Supplied information Block Start
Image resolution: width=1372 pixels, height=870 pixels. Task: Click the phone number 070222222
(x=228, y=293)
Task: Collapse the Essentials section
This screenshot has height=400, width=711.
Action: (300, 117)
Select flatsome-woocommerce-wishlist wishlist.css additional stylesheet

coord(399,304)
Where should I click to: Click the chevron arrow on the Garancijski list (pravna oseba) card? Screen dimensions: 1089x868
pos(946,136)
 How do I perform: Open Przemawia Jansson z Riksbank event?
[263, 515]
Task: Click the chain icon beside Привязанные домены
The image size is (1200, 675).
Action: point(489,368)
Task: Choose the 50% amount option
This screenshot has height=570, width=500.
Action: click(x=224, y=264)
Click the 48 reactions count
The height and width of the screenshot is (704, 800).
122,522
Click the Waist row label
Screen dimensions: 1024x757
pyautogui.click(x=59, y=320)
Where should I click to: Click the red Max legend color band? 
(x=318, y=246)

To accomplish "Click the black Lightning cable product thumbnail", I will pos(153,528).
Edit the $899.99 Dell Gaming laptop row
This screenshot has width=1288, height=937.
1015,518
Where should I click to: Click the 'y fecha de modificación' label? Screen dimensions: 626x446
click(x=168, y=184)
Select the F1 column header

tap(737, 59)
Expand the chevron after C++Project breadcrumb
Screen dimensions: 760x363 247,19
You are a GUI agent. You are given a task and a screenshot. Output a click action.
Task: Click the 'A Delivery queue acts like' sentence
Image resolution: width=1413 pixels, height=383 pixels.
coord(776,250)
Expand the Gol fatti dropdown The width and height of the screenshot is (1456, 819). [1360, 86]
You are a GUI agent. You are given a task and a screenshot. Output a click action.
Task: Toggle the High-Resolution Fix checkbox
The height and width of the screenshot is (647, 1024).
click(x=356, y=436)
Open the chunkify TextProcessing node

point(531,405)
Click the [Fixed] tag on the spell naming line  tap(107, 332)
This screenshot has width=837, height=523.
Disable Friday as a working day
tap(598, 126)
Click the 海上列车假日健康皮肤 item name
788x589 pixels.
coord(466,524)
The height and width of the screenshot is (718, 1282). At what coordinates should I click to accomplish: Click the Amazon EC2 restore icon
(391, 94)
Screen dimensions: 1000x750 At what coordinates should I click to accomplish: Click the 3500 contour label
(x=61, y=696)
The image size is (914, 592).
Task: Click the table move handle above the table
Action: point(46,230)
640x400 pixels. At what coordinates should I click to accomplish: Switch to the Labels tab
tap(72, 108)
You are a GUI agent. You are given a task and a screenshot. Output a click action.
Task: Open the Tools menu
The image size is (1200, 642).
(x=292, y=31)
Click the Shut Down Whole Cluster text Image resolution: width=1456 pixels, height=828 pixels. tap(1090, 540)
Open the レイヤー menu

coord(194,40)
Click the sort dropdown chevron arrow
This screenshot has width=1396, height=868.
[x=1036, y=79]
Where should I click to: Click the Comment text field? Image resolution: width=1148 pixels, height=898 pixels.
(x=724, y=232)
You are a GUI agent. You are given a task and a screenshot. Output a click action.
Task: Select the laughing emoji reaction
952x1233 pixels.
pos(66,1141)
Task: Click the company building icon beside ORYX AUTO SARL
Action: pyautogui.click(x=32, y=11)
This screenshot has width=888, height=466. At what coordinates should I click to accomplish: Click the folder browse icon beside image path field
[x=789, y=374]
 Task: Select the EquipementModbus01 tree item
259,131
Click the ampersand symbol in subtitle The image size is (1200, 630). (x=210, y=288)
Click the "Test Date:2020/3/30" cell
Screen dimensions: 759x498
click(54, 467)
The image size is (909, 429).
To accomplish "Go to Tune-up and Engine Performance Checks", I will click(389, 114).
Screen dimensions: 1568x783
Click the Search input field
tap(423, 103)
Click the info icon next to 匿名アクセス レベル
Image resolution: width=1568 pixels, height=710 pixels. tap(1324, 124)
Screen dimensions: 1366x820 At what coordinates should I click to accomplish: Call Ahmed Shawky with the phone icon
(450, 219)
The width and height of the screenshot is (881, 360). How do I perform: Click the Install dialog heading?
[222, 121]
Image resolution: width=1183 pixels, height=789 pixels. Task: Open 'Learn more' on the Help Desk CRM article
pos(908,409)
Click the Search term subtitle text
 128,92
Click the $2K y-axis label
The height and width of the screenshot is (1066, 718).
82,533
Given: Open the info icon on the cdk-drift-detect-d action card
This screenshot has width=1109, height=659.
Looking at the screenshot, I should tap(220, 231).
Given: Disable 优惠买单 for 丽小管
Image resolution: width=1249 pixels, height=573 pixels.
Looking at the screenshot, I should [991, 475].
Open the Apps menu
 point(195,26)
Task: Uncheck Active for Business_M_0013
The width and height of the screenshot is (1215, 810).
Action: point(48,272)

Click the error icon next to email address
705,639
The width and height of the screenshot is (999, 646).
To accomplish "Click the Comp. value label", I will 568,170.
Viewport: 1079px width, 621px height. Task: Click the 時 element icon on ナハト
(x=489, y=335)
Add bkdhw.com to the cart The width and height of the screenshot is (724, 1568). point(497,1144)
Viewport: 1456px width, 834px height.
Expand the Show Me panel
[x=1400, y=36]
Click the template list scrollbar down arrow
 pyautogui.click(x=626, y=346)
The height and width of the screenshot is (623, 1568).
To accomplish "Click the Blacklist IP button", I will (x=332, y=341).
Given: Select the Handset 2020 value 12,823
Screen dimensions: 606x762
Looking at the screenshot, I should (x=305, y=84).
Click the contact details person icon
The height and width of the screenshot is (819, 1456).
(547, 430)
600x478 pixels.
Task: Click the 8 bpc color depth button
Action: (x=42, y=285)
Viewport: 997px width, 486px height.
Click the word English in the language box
Supplied information Block End
Assigned task: Each line in the data is to be written out precisely.

Written reply:
Image resolution: width=1372 pixels, height=870 pixels. Task: Click the phone number 070222222
(x=228, y=293)
Task: Collapse the Essentials section
This screenshot has height=400, width=711.
Action: (300, 117)
Select flatsome-woocommerce-wishlist wishlist.css additional stylesheet

coord(399,304)
Where should I click to: Click the chevron arrow on the Garancijski list (pravna oseba) card? Screen dimensions: 1089x868
pos(946,136)
 How do I perform: Open Przemawia Jansson z Riksbank event?
[263, 515]
Task: Click the chain icon beside Привязанные домены
The image size is (1200, 675).
Action: point(489,368)
Task: Choose the 50% amount option
This screenshot has height=570, width=500.
Action: click(x=224, y=264)
Click the 48 reactions count
The height and width of the screenshot is (704, 800).
122,522
Click the Waist row label
Screen dimensions: 1024x757
pyautogui.click(x=59, y=320)
Where should I click to: Click the red Max legend color band? 
(x=318, y=246)

To accomplish "Click the black Lightning cable product thumbnail", I will pos(153,528).
Edit the $899.99 Dell Gaming laptop row
This screenshot has width=1288, height=937.
1015,518
Where should I click to: Click the 'y fecha de modificación' label? Screen dimensions: 626x446
click(x=168, y=184)
Select the F1 column header

tap(737, 59)
Expand the chevron after C++Project breadcrumb
Screen dimensions: 760x363 247,19
You are a GUI agent. You are given a task and a screenshot. Output a click action.
Task: Click the 'A Delivery queue acts like' sentence
Image resolution: width=1413 pixels, height=383 pixels.
coord(776,250)
Expand the Gol fatti dropdown The width and height of the screenshot is (1456, 819). [1360, 86]
You are a GUI agent. You are given a task and a screenshot. Output a click action.
Task: Toggle the High-Resolution Fix checkbox
The height and width of the screenshot is (647, 1024).
click(x=356, y=436)
Open the chunkify TextProcessing node

point(531,405)
Click the [Fixed] tag on the spell naming line  tap(107, 332)
This screenshot has width=837, height=523.
Disable Friday as a working day
tap(598, 126)
Click the 海上列车假日健康皮肤 item name
788x589 pixels.
coord(466,524)
The height and width of the screenshot is (718, 1282). At what coordinates should I click to accomplish: Click the Amazon EC2 restore icon
(391, 94)
Screen dimensions: 1000x750 At what coordinates should I click to accomplish: Click the 3500 contour label
(x=61, y=696)
The image size is (914, 592).
Task: Click the table move handle above the table
Action: point(46,230)
640x400 pixels. At what coordinates should I click to accomplish: Switch to the Labels tab
tap(72, 108)
You are a GUI agent. You are given a task and a screenshot. Output a click action.
Task: Open the Tools menu
The image size is (1200, 642).
(x=292, y=31)
Click the Shut Down Whole Cluster text Image resolution: width=1456 pixels, height=828 pixels. tap(1090, 540)
Open the レイヤー menu

coord(194,40)
Click the sort dropdown chevron arrow
This screenshot has width=1396, height=868.
[x=1036, y=79]
Where should I click to: Click the Comment text field? Image resolution: width=1148 pixels, height=898 pixels.
(x=724, y=232)
You are a GUI agent. You are given a task and a screenshot. Output a click action.
Task: Select the laughing emoji reaction
952x1233 pixels.
pos(66,1141)
Task: Click the company building icon beside ORYX AUTO SARL
Action: pyautogui.click(x=32, y=11)
This screenshot has width=888, height=466. At what coordinates should I click to accomplish: Click the folder browse icon beside image path field
[x=789, y=374]
 Task: Select the EquipementModbus01 tree item
259,131
Click the ampersand symbol in subtitle The image size is (1200, 630). (x=210, y=288)
Click the "Test Date:2020/3/30" cell
Screen dimensions: 759x498
click(54, 467)
The image size is (909, 429).
To accomplish "Go to Tune-up and Engine Performance Checks", I will click(389, 114).
Screen dimensions: 1568x783
Click the Search input field
tap(423, 103)
Click the info icon next to 匿名アクセス レベル
Image resolution: width=1568 pixels, height=710 pixels. tap(1324, 124)
Screen dimensions: 1366x820 At what coordinates should I click to accomplish: Call Ahmed Shawky with the phone icon
(450, 219)
The width and height of the screenshot is (881, 360). How do I perform: Click the Install dialog heading?
[222, 121]
Image resolution: width=1183 pixels, height=789 pixels. Task: Open 'Learn more' on the Help Desk CRM article
pos(908,409)
Click the Search term subtitle text
 128,92
Click the $2K y-axis label
The height and width of the screenshot is (1066, 718).
82,533
Given: Open the info icon on the cdk-drift-detect-d action card
This screenshot has width=1109, height=659.
Looking at the screenshot, I should tap(220, 231).
Given: Disable 优惠买单 for 丽小管
Image resolution: width=1249 pixels, height=573 pixels.
Looking at the screenshot, I should [991, 475].
Open the Apps menu
 point(195,26)
Task: Uncheck Active for Business_M_0013
The width and height of the screenshot is (1215, 810).
Action: point(48,272)

Click the error icon next to email address
705,639
The width and height of the screenshot is (999, 646).
To accomplish "Click the Comp. value label", I will 568,170.
Viewport: 1079px width, 621px height. Task: Click the 時 element icon on ナハト
(x=489, y=335)
Add bkdhw.com to the cart The width and height of the screenshot is (724, 1568). point(497,1144)
Viewport: 1456px width, 834px height.
Expand the Show Me panel
[x=1400, y=36]
Click the template list scrollbar down arrow
 pyautogui.click(x=626, y=346)
The height and width of the screenshot is (623, 1568).
To accomplish "Click the Blacklist IP button", I will (x=332, y=341).
Given: Select the Handset 2020 value 12,823
Screen dimensions: 606x762
Looking at the screenshot, I should (x=305, y=84).
Click the contact details person icon
The height and width of the screenshot is (819, 1456).
(547, 430)
600x478 pixels.
Task: Click the 8 bpc color depth button
Action: (x=42, y=285)
Viewport: 997px width, 486px height.
Click the word English in the language box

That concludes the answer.